Chère Madame Marois, je vous écris avec toute la force et l'impudeur des mots, qui se déversent en rafale tant mon besoin est grand de vous exprimer la profonde tristesse qui m'habite en lisant le projet de votre gouvernement, «Parce que nos valeurs, on y croit».

Je pense surtout à Pierre et Charles, mes petits amours, qui vivent paisiblement aux côtés de plusieurs familles juives hassidiques, dont la différence visible se présente sous la forme d'un habillement qui leur est étranger et de traditions religieuses et culturelles qui sont éloignées des leurs.

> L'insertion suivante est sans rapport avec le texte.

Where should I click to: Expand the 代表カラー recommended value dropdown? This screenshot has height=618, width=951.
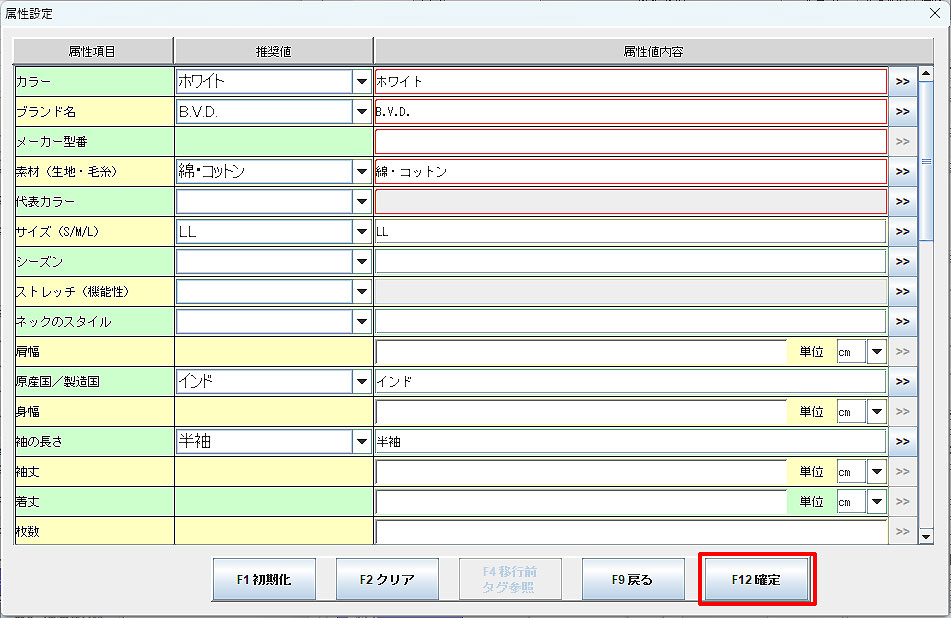(x=361, y=202)
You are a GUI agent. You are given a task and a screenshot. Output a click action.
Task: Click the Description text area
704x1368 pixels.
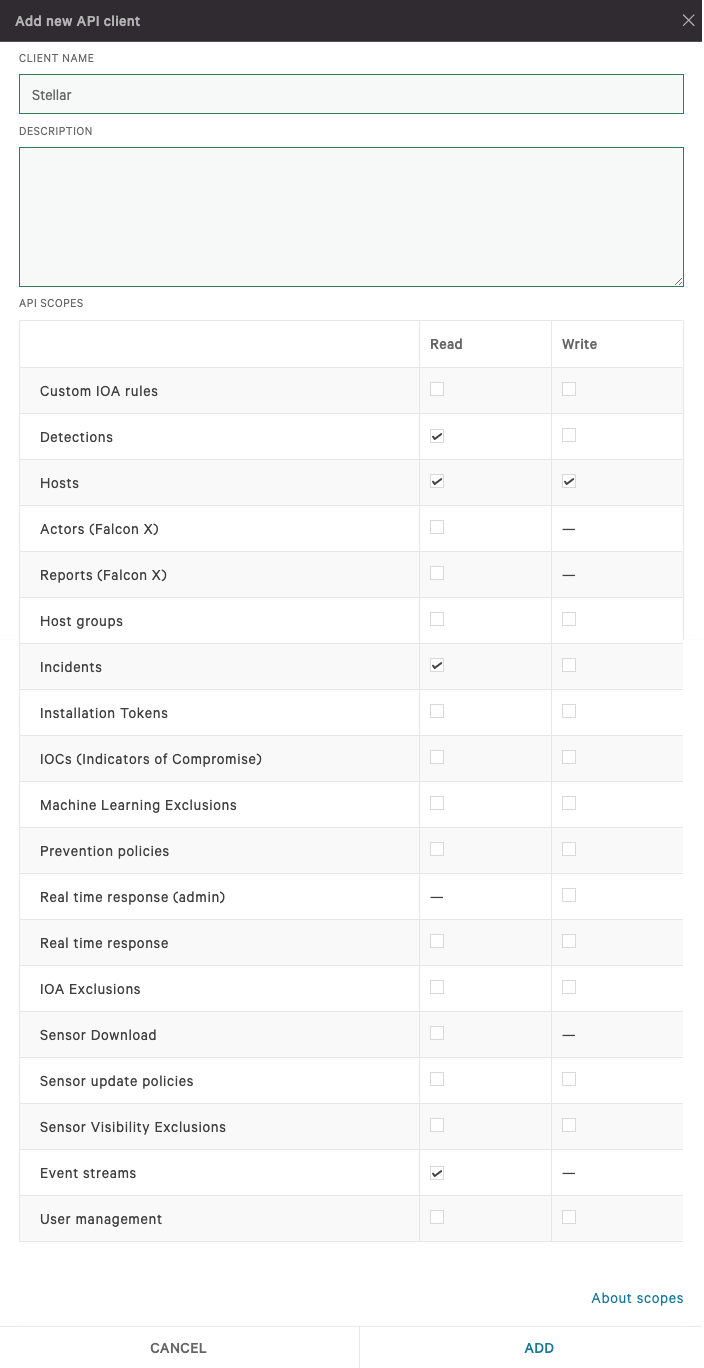351,217
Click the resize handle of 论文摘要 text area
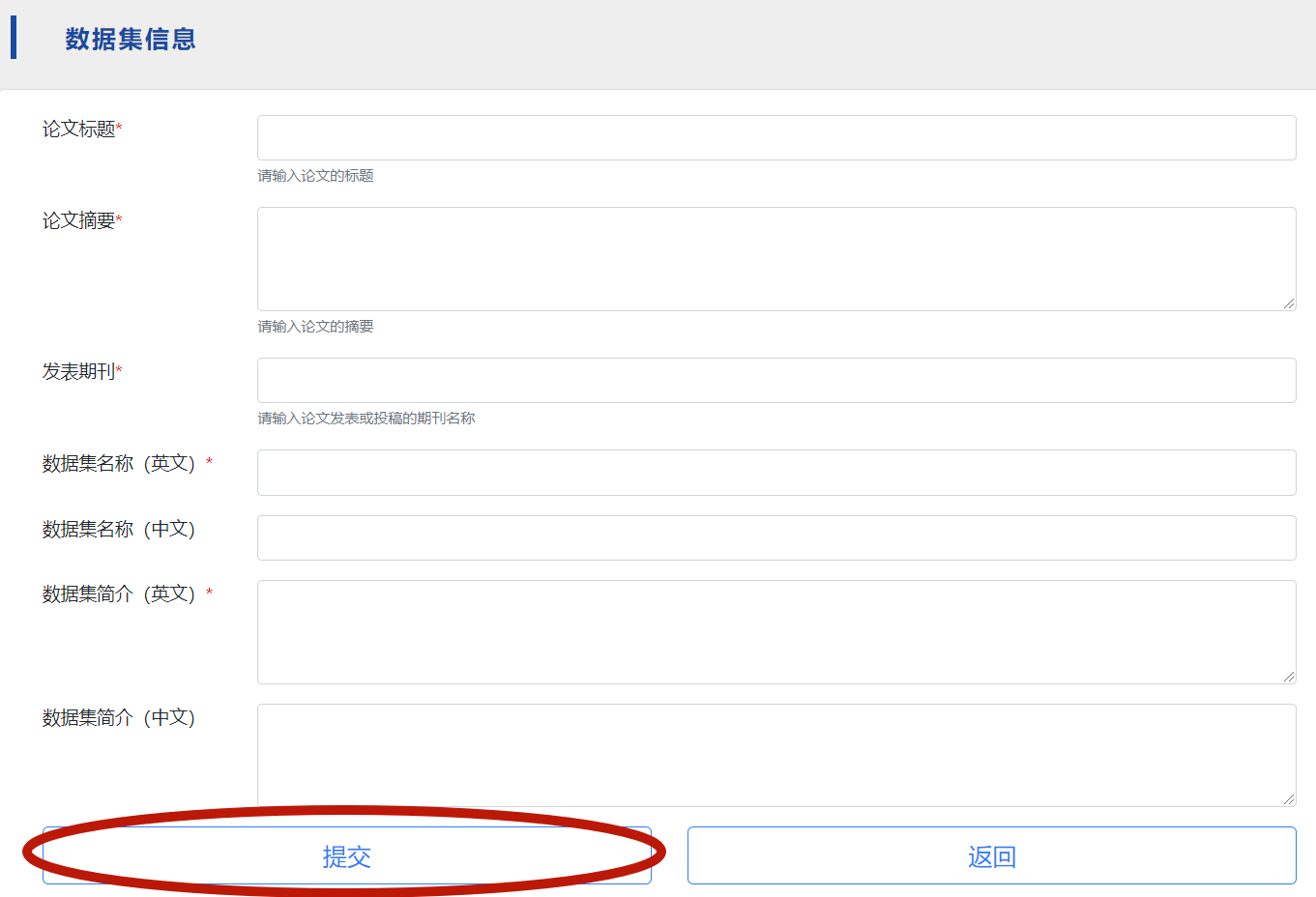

Pour eux, dans leur imaginaire d'enfants, c'est le Québec qu'ils connaissent et qu'ils aiment: terre de richesse humaine, carrefour de cultures qui se côtoient dans l'harmonie, miroir reproduisant la certitude qu'ils ne sont que poussière d'étoiles, que la planète est grande, riche et diversifiée, et que cette planète, elle est aussi reproduite sur les balcons des individus qui sont nos voisins.

Je pense également à Yamina, une musulmane portant le hijab qui a été un rayon de soleil quotidien dans la vie de Pierre, accompagnant patiemment les enfants de la garderie dans la longue route vers la connaissance, le respect de l'Autre et la fraternité humaine. Elle incarnait le visage de l'État. Avec son voile, qu'elle porte pour des croyances qui lui sont propres, elle leur apprenait à réciter des comptines québécoises, à donner et à recevoir des caresses, à danser sur les airs d'Henriette Major et à accueillir le père Noël distribuant des cadeaux aux uns et aux autres. Elle incarnait aussi et surtout la réussite d'une société qui lui a tendu la main.

Avec sa grande compétence et sa passion contagieuse, Yamina n'a jamais laissé une quelconque partialité religieuse teinter son rapport aux enfants. Elle n'est manifestement pas la seule. Rien ne nous permet de conclure à une «crise de partialité» au sein de l'appareil étatique, bien au contraire.

La partialité, elle vient de notre regard, de notre manière d'appréhender le monde par la peur, de notre obsession à l'endroit de signes tangibles dont l'interprétation personnelle et subjective est probablement aussi hétérogène que les individus qui les portent. Et si la «crise» justifiant une intervention gouvernementale venait de cela, justement, d'une vision réductrice qui déforme l'Autre en lui attribuant des gestes qu'il n'a jamais posés ou en attaquant une «apparence de partialité» à laquelle il ne peut rien, sauf abandonner une part de son existence? Sous le signe religieux, il y a l'être humain qui respire le même air que nous, pose ses pas sur les mêmes rues, échange un sourire en partageant un banc du métro. Pour certains immigrants et immigrantes ayant tout quitté, parfois au risque de leur vie et celle de leurs enfants, ce signe représente la visibilité d'un passé aujourd'hui invisible, ce pays qui les a vu grandir, mais ne les verra jamais mourir.

Chère Madame Marois, première femme à diriger le Québec, nos concitoyens et concitoyennes méritent mieux que la division que vous proposez. Que dirons-nous à nos enfants lorsqu'ils nous demanderont, trempés par l'incompréhensible douleur de la perte d'un être qui leur était cher, pourquoi les Yamina du Québec ne sont plus là pour les accueillir au petit matin? «Parce que nos valeurs, on y croit» ? L'honnêteté intellectuelle et la rigueur juridique exigent plus que cela. L'être humain aussi.